Über Zwangsprostitution müssen wir nicht reden, das ist schändlich. Bei nicht gebundenen Männern, naja, da wären wir wieder beim Heuchen…
Dein Werk hat also ein großes Spektrum zum Nachdenken.
Siehst mich begeistert.
LG von Agneta

Erich Kykal

Re: Samstagabend in der Stadt
« Antwort #4 am: Dezember 20, 2017, 10:50:13 »
Hi Agneta!

Nein, man muss kein schlechtes Gewissen haben, wenn man sich Prostituierter bedient, schließlich ist es ein Geschäft auf freiwilliger Basis - abgesehen von den mit Versprechungen verlockten naiven Ostblockmädchen, die hier dann quasi versklavt und ausgebeutet werden ...
Oder abgesehen davon, man wäre verheiratet und hätte Kinder, dann wäre das schon ein Grund, sich zu schämen, von unwissentlich übertragenen Geschlechtskrankheiten oder gar Aids ganz zu schweigen ...
Oder abgesehen davon, man wäre schwul, hätte aber nie dazu stehen können und spielte tagsüber den braven Ehegatten und Vater ...
Oder abesehen von den dunklen, illegalen Gefilden der Sexindustrie wie Kindersex, aufgezwungener Sadismus oder Tötungsfantasien ...

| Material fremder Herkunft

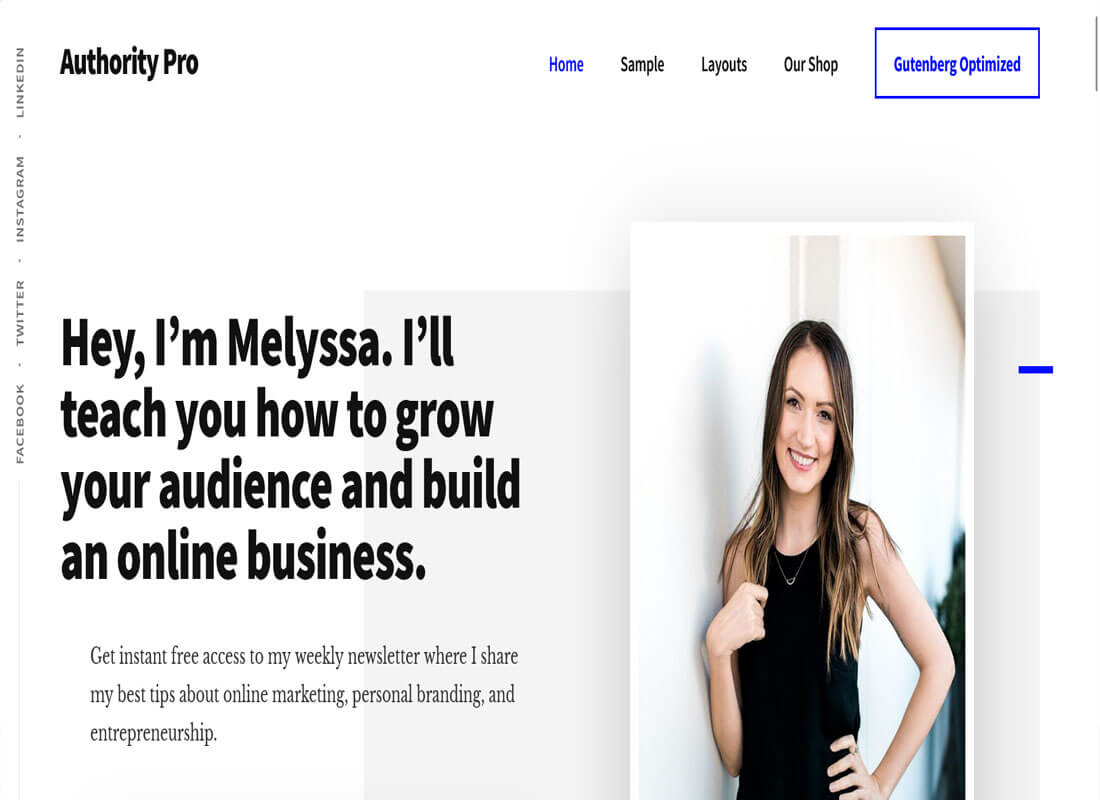Screen dimensions: 1100x800
Task: Click the "an online business." heading line
Action: click(x=243, y=556)
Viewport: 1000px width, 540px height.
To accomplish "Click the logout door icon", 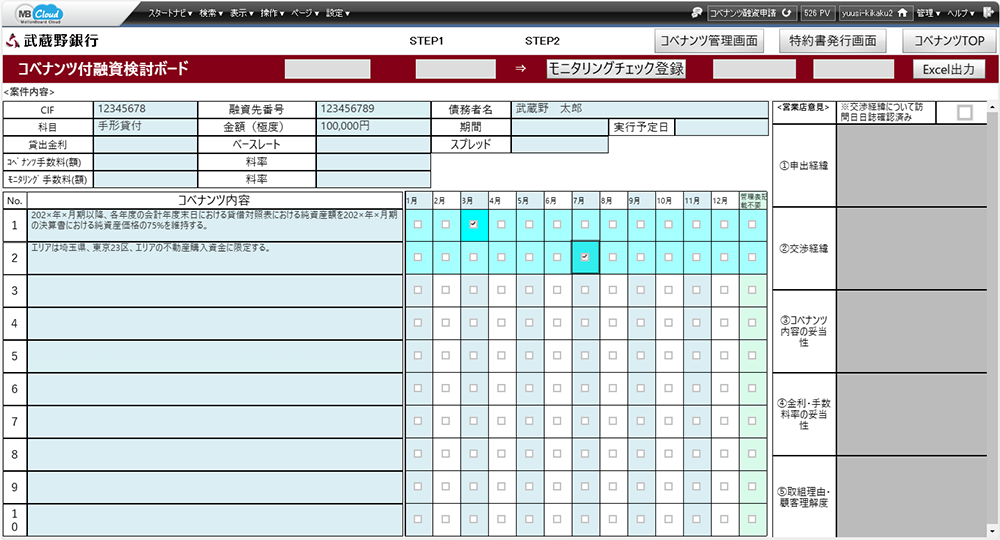I will pos(987,14).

Oder abgesehen davon, dass man ein verklemmter Scheinheiliger ist wie meine Protagonisten: Tagsüber brave Systembüttel, nachts die wilde Sau rauslassend. Zu "Zucht und Ordnung" sowie bigotter Angepasstenmoral erzogen, schämen diese Tretmühlenesel sich durchaus ihrer Lüste - aber die sind eben stärker! Wenn das mit dem Verzicht zugunsten einer "höheren Idee" so einfach wäre, hätte die katholische Kirche mit ihrem Zölibatsanspruch keine Probleme mit unehelichen Pfarrerskindern oder missbrauchten Ministranten und Heimkindern!

Der verstiegene Anspruch unserer Kulturfassade macht automatisch das schlechte Gewissen, wie aufgeklärt man selber auch sein mag. Man ist einfach geprägt davon, ob man will oder nicht. Das wird sich auch so schnell nicht ändern - das Schmuddelimage wird der käuflichen Liebe bleiben.

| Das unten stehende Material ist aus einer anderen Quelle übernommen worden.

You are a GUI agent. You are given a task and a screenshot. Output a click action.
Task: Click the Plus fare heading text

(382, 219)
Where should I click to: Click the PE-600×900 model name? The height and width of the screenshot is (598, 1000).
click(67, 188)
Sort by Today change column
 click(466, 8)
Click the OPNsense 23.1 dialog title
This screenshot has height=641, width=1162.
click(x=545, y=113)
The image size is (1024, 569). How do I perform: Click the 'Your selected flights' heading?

In meinem Gedicht muss es aber gar nicht unbedingt um Prostitution gehen. Es gibt andere Formen des Missbrauchs: An uns selbst durch exzessiven Alkoholgenuss und Enthemmung, die zu unbedachten Handlungen führt, an anderen, indem wir "Bräute aufreißen", nur um nach dem One-Night-Stand zu verschwinden, ohne Bedenken, ob der Partner wohl mehr darin sehen wollte, oder man lauert heimlich hinter Büschen, um sich vor Passanten zu entblößen, oder um einsame Opfer ins Dunkel zu zerren ...

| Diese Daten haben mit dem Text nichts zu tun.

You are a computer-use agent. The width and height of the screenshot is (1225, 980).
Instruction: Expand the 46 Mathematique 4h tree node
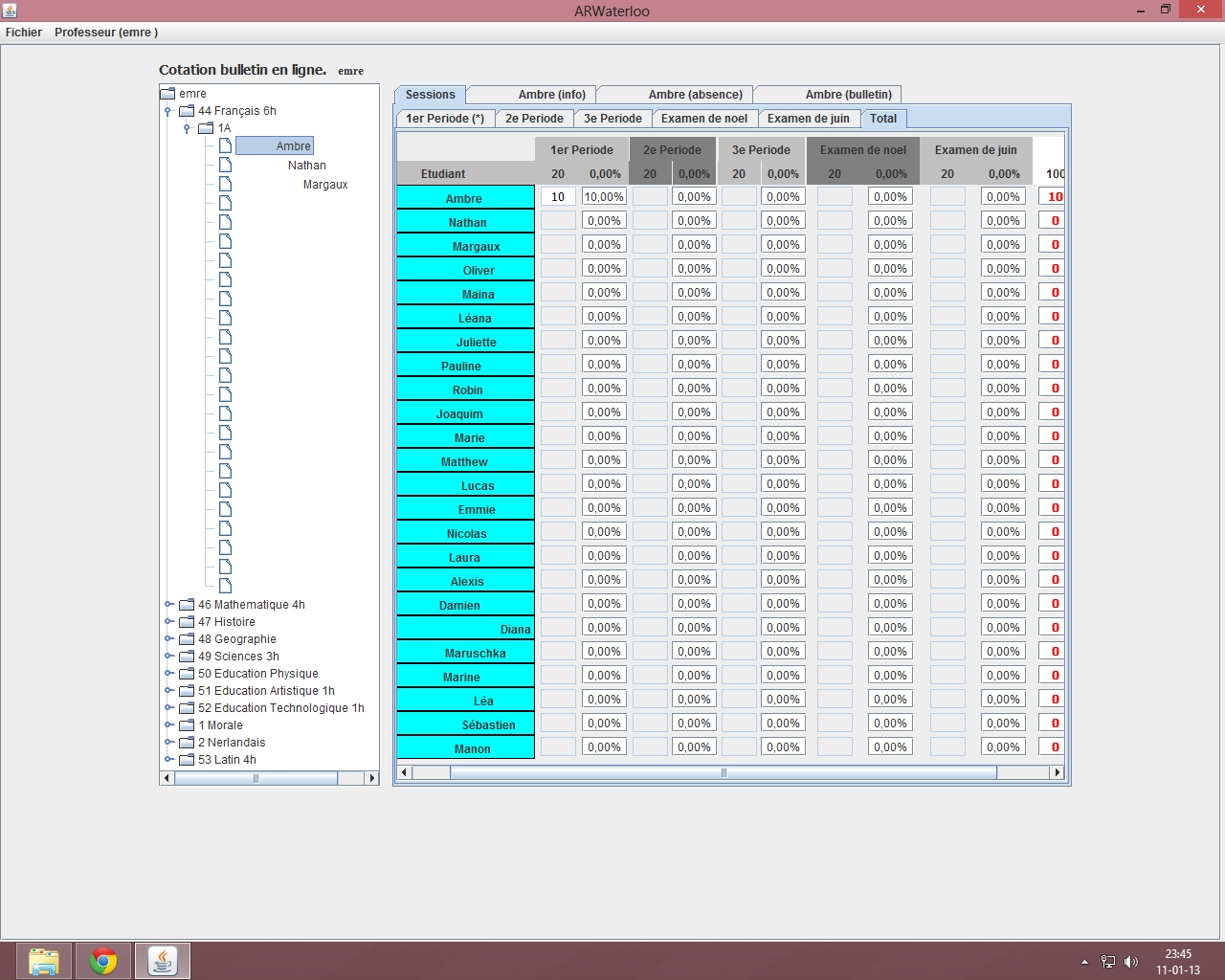168,605
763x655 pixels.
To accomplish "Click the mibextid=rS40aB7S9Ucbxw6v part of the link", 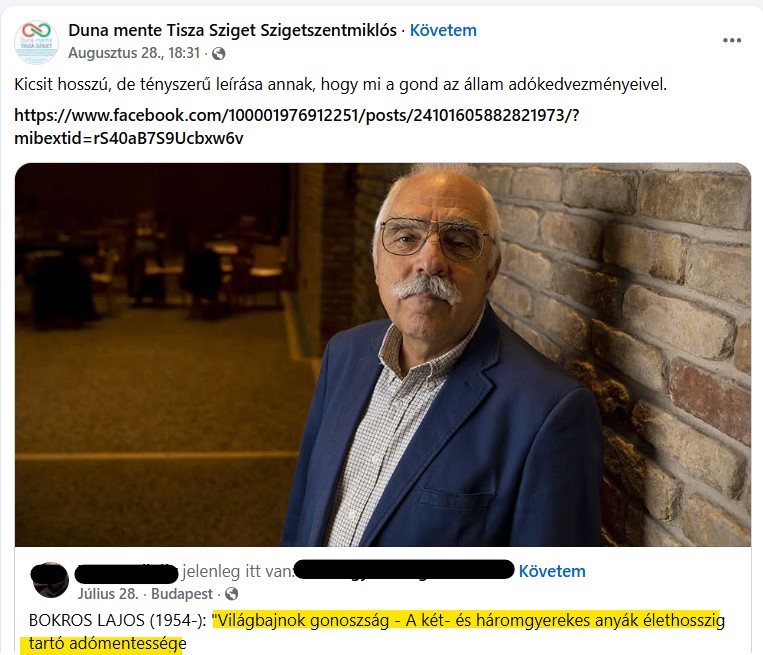I will (x=128, y=138).
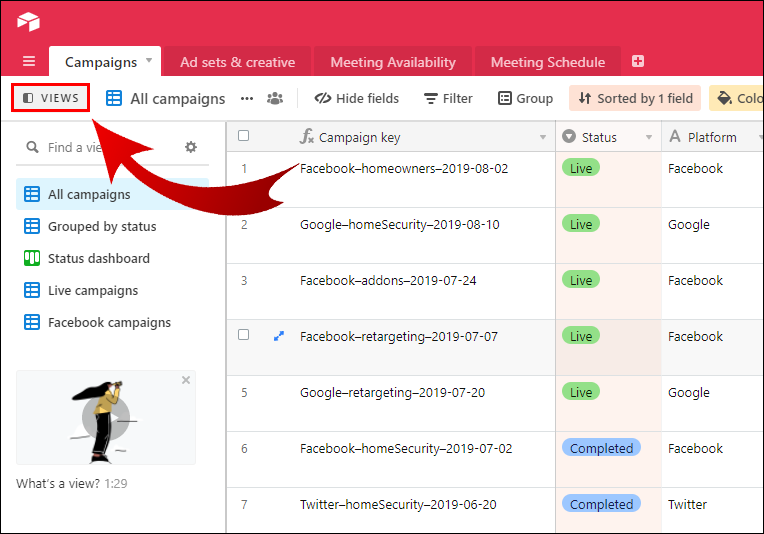Toggle the select all rows checkbox
The image size is (764, 534).
click(x=243, y=136)
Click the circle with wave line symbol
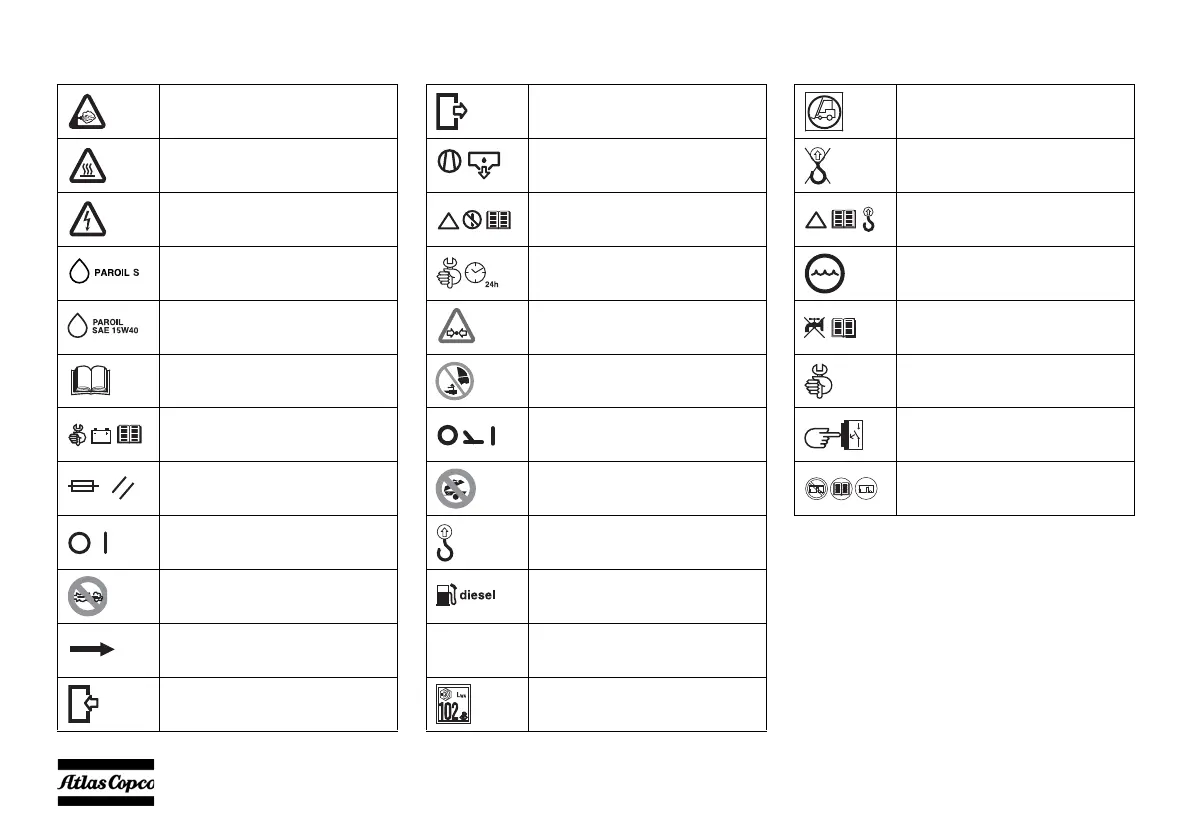The image size is (1192, 838). (x=825, y=274)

Vielen Dank für dein begeistertes Lob!  :)

LG, eKy
« Letzte Änderung: Oktober 09, 2022, 10:33:13 von Erich Kykal »
Ironie: Ich halte euch einen Spiegel vor, damit wir herzlich lachen können.
Sarkasmus: Ich halte euch einen Spiegel vor, weil ich von euch enttäuscht bin.
Zynismus: Ich halte euch einen Spiegel vor, aber ich glaube nicht mehr an euch.